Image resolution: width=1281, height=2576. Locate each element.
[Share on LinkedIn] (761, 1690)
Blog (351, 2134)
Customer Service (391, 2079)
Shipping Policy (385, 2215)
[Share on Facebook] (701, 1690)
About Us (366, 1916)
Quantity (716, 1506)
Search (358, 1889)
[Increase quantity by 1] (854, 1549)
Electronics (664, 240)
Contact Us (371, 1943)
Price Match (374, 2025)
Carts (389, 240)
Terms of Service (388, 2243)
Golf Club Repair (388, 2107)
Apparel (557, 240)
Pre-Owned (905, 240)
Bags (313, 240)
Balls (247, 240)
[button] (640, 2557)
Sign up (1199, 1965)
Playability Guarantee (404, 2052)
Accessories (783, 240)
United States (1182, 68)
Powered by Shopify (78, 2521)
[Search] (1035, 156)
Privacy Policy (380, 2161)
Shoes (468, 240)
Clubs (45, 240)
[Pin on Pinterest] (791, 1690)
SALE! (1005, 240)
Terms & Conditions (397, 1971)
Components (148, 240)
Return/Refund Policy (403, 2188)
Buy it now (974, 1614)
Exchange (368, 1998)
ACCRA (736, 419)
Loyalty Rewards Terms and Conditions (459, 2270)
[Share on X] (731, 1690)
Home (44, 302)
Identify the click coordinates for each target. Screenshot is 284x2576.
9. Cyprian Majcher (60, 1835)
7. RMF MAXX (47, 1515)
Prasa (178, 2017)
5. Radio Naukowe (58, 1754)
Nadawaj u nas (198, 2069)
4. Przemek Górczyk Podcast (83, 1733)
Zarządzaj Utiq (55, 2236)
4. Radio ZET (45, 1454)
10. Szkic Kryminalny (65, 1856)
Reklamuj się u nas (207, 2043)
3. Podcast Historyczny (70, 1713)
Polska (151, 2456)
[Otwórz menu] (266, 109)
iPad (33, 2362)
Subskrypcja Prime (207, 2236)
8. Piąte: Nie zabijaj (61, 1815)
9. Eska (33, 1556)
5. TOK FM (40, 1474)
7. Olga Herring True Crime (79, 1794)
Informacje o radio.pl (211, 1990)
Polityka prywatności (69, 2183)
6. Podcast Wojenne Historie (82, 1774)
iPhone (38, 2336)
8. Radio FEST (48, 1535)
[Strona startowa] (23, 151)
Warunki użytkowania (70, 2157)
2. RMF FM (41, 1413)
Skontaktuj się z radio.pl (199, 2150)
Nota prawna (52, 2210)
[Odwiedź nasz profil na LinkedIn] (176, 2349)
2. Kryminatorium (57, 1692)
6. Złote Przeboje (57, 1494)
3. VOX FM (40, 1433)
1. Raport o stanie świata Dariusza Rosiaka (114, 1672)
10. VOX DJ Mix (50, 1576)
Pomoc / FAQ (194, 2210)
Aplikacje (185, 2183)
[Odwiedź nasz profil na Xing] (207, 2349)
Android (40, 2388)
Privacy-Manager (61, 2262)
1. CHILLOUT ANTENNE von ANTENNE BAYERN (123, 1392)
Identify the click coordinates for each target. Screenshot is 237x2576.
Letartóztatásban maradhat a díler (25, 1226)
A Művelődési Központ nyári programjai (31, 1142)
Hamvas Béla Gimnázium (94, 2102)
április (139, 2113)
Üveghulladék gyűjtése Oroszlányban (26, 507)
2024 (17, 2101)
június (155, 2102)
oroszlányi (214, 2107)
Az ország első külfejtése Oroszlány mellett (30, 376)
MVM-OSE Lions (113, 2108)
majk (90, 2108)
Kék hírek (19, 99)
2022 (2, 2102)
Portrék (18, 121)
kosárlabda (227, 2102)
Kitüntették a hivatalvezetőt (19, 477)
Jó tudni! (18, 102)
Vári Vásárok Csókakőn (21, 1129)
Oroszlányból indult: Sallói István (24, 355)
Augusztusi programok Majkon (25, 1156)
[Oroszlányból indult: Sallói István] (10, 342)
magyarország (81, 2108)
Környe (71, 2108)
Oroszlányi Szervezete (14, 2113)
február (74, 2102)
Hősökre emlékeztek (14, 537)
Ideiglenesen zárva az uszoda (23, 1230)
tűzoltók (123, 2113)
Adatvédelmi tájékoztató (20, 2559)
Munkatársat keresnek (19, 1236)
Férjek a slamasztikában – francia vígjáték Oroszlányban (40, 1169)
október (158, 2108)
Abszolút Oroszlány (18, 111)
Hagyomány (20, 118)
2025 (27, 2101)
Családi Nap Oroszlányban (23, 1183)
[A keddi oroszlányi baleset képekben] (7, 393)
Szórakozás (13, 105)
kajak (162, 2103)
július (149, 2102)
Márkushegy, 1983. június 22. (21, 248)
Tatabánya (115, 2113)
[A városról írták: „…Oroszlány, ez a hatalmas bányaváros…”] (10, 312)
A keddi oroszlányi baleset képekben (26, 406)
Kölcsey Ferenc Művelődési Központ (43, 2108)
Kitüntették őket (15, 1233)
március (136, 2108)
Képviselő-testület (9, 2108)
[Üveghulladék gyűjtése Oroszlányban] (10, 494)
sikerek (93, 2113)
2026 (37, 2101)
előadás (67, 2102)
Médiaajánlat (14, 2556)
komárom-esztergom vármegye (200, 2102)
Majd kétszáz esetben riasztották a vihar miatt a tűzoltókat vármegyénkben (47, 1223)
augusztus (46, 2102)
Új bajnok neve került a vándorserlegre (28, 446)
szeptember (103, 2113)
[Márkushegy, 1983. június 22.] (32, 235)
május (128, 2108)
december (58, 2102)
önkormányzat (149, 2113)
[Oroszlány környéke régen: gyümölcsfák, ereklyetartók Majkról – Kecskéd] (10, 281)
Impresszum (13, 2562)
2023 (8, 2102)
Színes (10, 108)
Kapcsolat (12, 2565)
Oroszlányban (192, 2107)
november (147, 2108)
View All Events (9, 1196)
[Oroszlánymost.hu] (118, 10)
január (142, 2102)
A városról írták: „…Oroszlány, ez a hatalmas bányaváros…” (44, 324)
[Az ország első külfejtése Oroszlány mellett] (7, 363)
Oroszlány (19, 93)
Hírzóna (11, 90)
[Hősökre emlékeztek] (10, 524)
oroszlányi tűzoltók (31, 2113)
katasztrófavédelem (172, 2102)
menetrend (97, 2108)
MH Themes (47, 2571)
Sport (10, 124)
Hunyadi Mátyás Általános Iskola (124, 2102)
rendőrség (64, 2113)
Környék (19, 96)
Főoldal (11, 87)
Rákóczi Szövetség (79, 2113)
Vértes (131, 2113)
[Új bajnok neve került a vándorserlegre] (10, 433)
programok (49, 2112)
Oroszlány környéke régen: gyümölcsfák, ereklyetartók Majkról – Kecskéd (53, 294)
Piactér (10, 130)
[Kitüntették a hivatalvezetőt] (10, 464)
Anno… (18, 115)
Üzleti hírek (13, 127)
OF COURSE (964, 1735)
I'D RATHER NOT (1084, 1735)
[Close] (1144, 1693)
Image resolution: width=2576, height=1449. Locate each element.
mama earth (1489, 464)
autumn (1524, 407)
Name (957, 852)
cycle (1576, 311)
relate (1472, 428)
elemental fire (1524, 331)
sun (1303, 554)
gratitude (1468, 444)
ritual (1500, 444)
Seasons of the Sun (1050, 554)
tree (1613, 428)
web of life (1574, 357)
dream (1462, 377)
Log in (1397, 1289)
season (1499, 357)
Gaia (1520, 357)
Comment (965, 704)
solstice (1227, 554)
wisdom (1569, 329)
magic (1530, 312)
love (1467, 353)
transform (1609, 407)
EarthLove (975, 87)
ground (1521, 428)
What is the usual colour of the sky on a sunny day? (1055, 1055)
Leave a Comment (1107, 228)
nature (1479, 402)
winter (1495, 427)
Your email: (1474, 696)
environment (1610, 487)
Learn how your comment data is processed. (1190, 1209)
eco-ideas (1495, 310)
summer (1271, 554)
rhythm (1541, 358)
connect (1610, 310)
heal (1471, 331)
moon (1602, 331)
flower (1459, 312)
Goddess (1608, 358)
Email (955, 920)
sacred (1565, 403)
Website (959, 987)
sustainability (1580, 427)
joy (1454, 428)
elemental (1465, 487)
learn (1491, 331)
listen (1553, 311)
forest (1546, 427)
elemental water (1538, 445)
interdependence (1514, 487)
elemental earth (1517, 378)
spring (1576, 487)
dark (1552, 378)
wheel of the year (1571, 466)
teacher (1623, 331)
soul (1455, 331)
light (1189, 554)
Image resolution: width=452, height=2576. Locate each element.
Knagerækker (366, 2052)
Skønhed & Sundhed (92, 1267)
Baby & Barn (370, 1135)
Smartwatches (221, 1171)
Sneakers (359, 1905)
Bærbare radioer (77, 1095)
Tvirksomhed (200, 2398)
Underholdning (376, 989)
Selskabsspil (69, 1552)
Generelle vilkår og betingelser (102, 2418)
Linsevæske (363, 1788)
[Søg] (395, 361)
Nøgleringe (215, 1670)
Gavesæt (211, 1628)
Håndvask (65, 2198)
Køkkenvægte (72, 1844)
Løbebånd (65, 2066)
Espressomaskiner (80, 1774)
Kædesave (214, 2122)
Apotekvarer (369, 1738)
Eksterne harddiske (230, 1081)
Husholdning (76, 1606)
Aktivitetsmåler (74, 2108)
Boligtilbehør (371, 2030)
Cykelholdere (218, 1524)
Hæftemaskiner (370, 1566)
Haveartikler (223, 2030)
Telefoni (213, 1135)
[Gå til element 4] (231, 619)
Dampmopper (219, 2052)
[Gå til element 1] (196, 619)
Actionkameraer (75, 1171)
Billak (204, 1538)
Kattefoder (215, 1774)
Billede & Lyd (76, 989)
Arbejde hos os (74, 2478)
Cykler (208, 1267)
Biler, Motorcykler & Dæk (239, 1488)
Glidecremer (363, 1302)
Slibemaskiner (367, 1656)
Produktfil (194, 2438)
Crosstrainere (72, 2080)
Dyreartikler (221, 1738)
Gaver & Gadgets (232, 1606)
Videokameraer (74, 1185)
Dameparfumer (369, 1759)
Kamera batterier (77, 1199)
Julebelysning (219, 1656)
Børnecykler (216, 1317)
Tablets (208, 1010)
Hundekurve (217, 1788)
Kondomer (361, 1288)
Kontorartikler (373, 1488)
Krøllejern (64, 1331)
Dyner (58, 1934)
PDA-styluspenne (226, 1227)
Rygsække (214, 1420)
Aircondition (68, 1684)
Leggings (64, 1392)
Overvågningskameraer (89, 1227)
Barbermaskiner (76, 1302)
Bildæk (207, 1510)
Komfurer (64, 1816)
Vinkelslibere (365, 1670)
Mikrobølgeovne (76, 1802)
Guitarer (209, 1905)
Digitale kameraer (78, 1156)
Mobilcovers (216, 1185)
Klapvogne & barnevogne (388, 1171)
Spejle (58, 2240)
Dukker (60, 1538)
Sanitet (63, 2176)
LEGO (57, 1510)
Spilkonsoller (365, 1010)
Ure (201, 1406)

▬▬▬

Your answer should consist solely of the lines above from the line with "Rygsække (214, 1420)" to the line with "Spilkonsoller (365, 1010)", both included, reproduced exactly.

Rygsække (214, 1420)
Aircondition (68, 1684)
Leggings (64, 1392)
Overvågningskameraer (89, 1227)
Barbermaskiner (76, 1302)
Bildæk (207, 1510)
Komfurer (64, 1816)
Vinkelslibere (365, 1670)
Mikrobølgeovne (76, 1802)
Guitarer (209, 1905)
Digitale kameraer (78, 1156)
Mobilcovers (216, 1185)
Klapvogne & barnevogne (388, 1171)
Spejle (58, 2240)
Dukker (60, 1538)
Sanitet (63, 2176)
LEGO (57, 1510)
Spilkonsoller (365, 1010)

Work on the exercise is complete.